Proprio per questo i serbi, agli inizi del 1989, vararono una serie di modifiche alla loro costituzione repubblicana che cancellarono l’autonomia della provincia. Lubiana solidarizzò con gli albanesi e poi decise di procedere anch’essa alla modifica della sua costituzione. Venne ribadito, così, che il diritto all’autodeterminazione del popolo sloveno era permanente ed inalienabile e fu cancellato il ruolo guida del partito comunista, aprendo di fatto le porte al pluripartitismo.

Simili norme incontrarono l’ostilità del resto della federazione. Si ipotizzò persino l’uso della forza per impedire che gli emendamenti venissero accolti. Una drammatica seduta del Comitato centrale del partito a Belgrado non fece cambiare idea agli sloveni, che dissero chiaramente di essere prima di tutto sloveni e poi comunisti. Alla fine di settembre del 1989 gli emendamenti vennero approvati.
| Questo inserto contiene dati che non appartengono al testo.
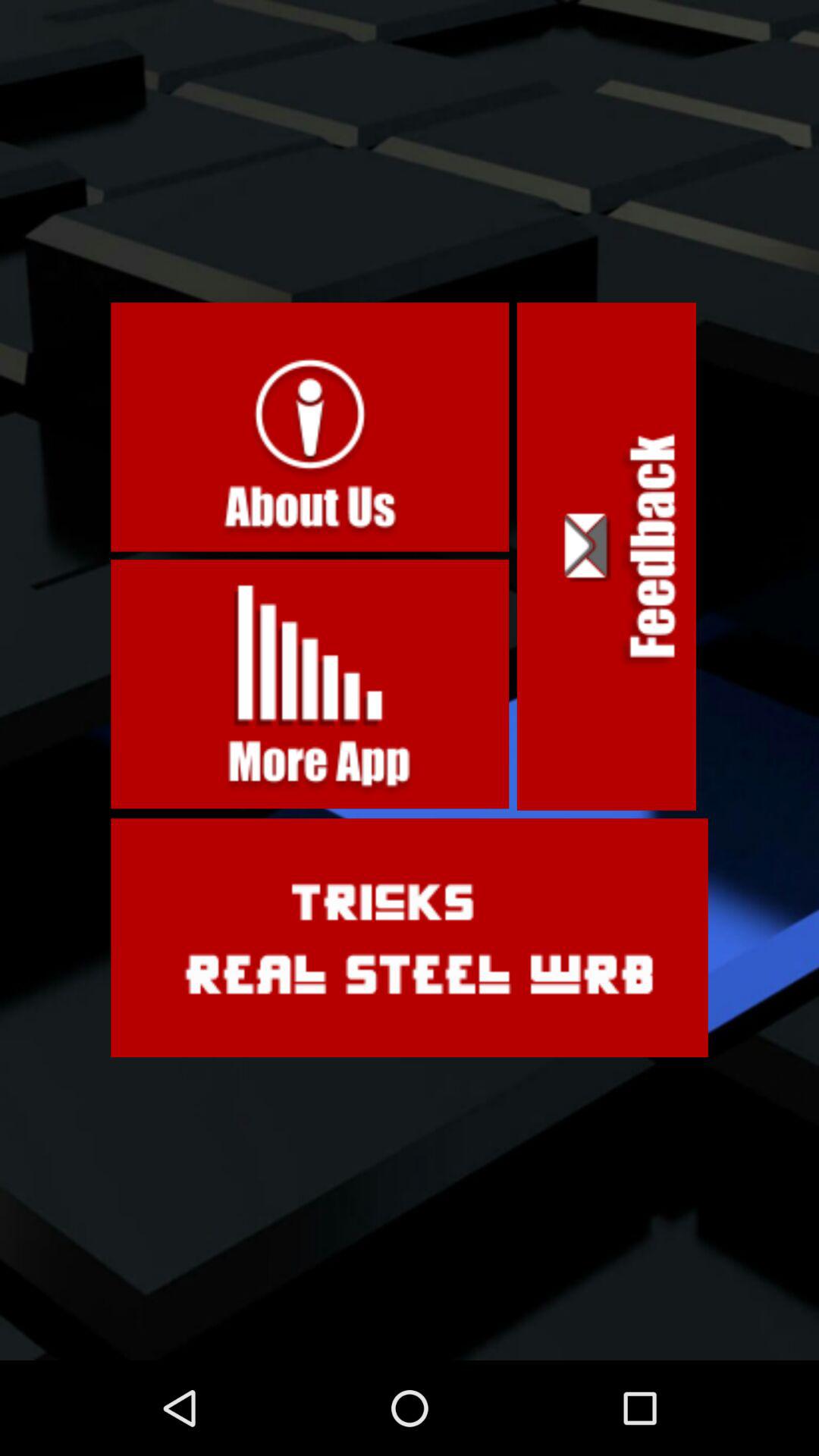
turn off icon at the top (309, 426)
Given the description of an element on the screen output the (x, y) to click on. 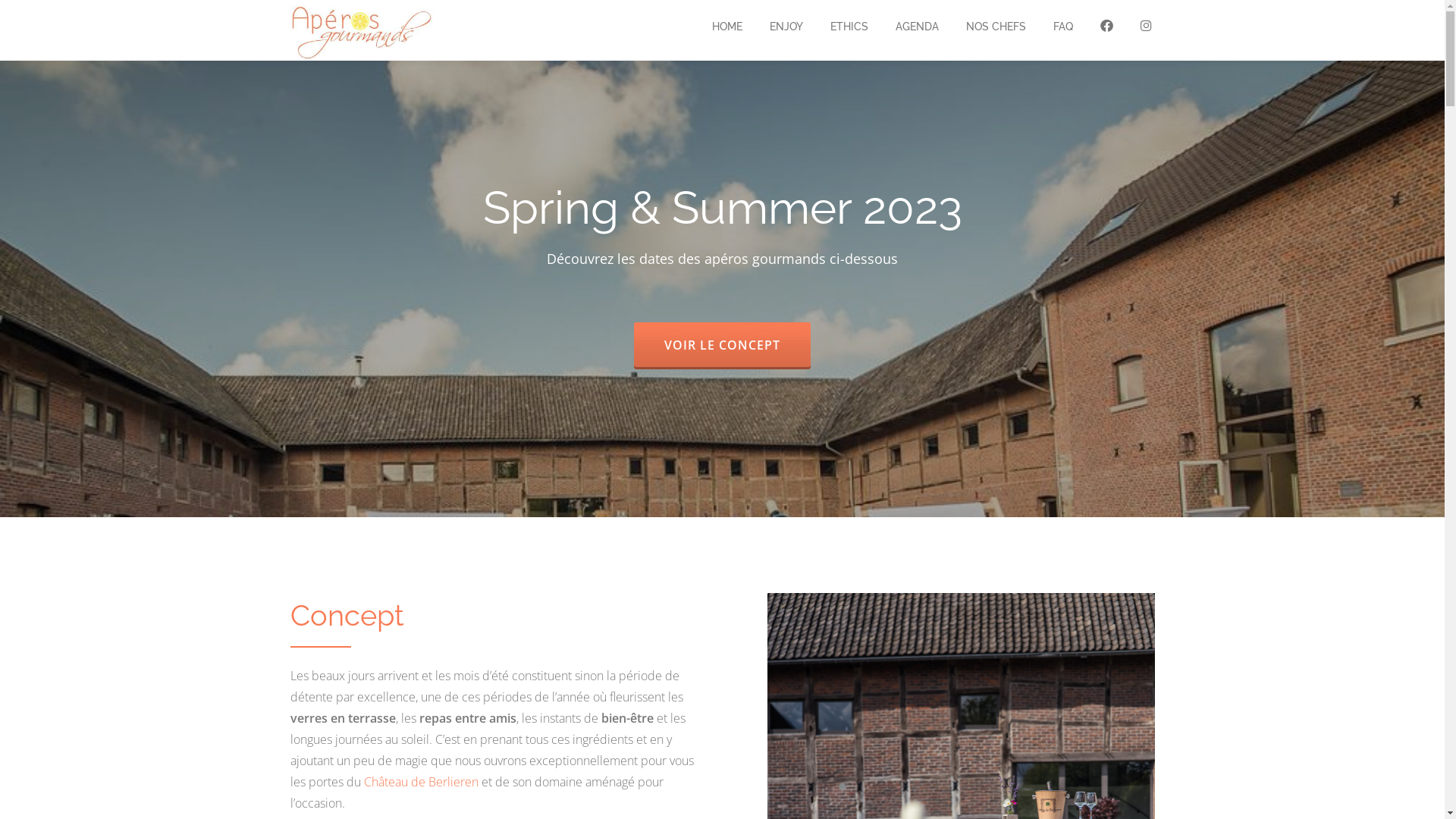
Aller au contenu Element type: text (0, 30)
NOS CHEFS Element type: text (996, 26)
FAQ Element type: text (1062, 26)
FACEBOOK Element type: text (1105, 26)
ENJOY Element type: text (785, 26)
HOME Element type: text (726, 26)
AGENDA Element type: text (916, 26)
INSTAGRAM Element type: text (1145, 26)
ETHICS Element type: text (848, 26)
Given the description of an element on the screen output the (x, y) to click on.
Nel resto della federazione non mancarono manifestazioni di piazza ed inviti a ripristinare l’ordine in Slovenia. A quel punto si ipotizzò di organizzare un meeting a Lubiana per spiegare la "verità" agli sloveni. L’appuntamento era per il 1° dicembre. Nella capitale della repubblica sarebbero dovute arrivare 100.000 persone dalle altre parti della federazione. La paura della leadership slovena era che il tutto potesse servire da pretesto per un colpo di mano. Fu annunciato, così, che la polizia avrebbe bloccato i manifestanti ai confini. A quel punto l’iniziativa venne cancellata, ma i serbi interruppero i loro rapporti commerciali con Lubiana.
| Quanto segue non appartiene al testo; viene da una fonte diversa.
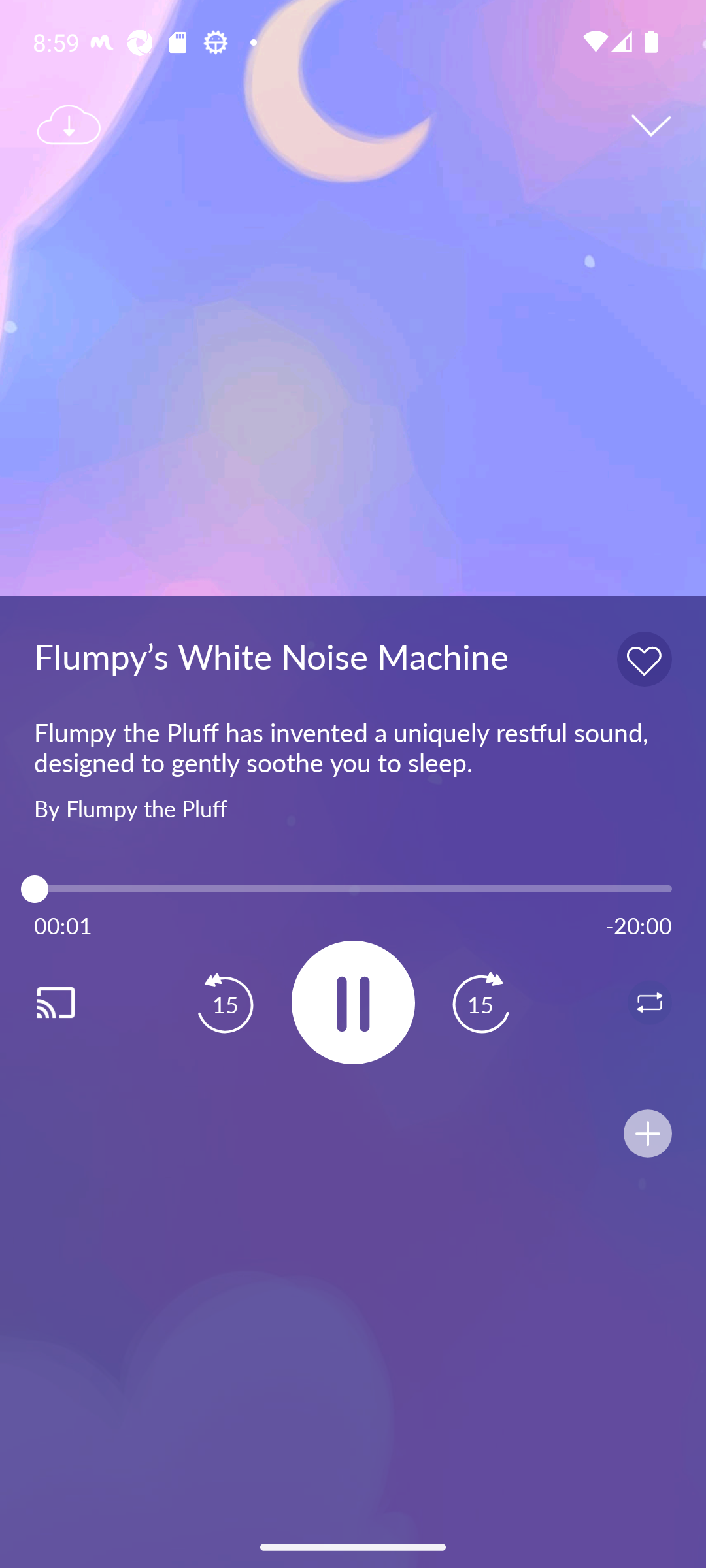
1.0 (352, 888)
Cast. Disconnected (76, 1002)
Given the description of an element on the screen output the (x, y) to click on. 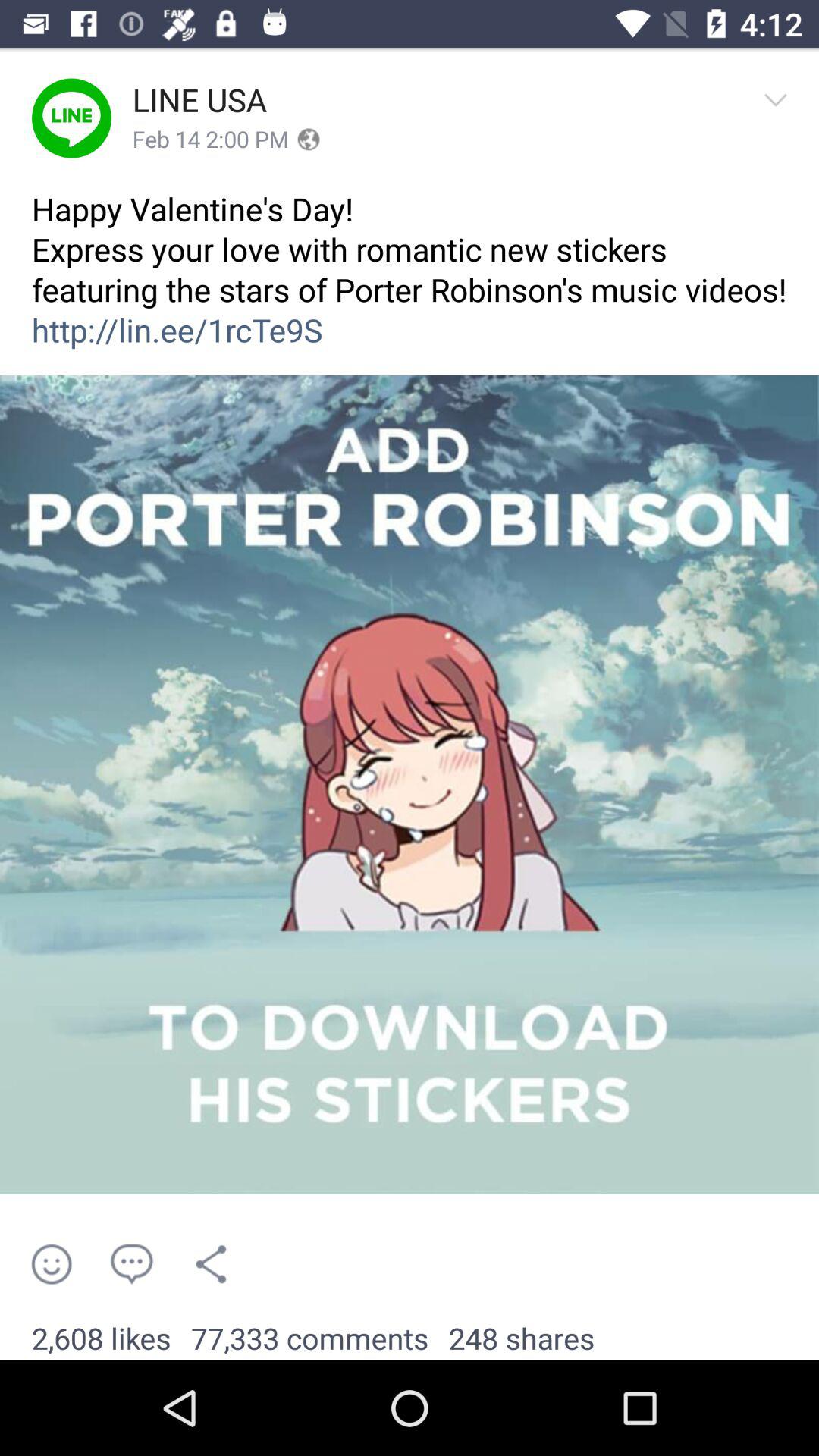
choose the icon below happy valentine s icon (409, 784)
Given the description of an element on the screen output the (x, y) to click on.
Oramai la federazione si stava sfilacciando ed i contrasti sembravano oramai insanabili. Uno degli ultimi atti si consumò a Belgrado durante il congresso della Lega dei comunisti della Jugoslavia. In vista dell’assise i serbi e l’armata elaborarono un preciso piano, che aveva l’obiettivo di isolare gli sloveni. Quando quest’ultimi si videro respinte tutte le loro proposte abbandonarono i lavori tra le ingiurie degli altri delegati. A quel punto Milošević propose di proseguire i lavori come niente fosse, ma i croati non ci stettero ed il congresso venne interrotto per non riprendere più.

In quel caotico clima il debole governo federale varò un ambizioso progetto di risanamento economico. La ricetta era quella di legare il dinaro al marco e di controllare rigorosamente l’emissione di cartamoneta. Per farlo funzionare ci sarebbe voluto un enorme rigore finanziario, che nella federazione non esisteva.

Nella primavera del 1990, in Slovenia e Croazia, ci furono le prime elezioni democratiche. I militari aspettavano l’ordine dalla presidenza federale per intervenire. Il ministro della Difesa Veljko Kadijević era preoccupatissimo "del carattere revanscista" dei partiti nazionalisti ed ipotizzava che se il paese si fosse disgregato ciò non sarebbe potuto accadere senza una guerra civile in alcune zone della Croazia, della Bosnia e della Serbia.

In Slovenia l’ex partito comunista riuscì a far eleggere capo dello Stato il suo ex segretario, Milan Kučan ed ad ottenere la maggioranza relativa dei voti; ma a vincere fu la coalizione d’opposizione. Il Demos aveva come cardine del suo programma la sovranità della Slovenia e il consolidamento della democrazia parlamentare.

I militari si premurarono immediatamente di far trasferire nei loro depositi le armi della Difesa territoriale. Quest’ultima era, infatti, una struttura dell’esercito su cui le repubbliche avevano notevole ingerenza. I croati vennero praticamente disarmati, gli sloveni invece riuscirono a salvare qualcosa.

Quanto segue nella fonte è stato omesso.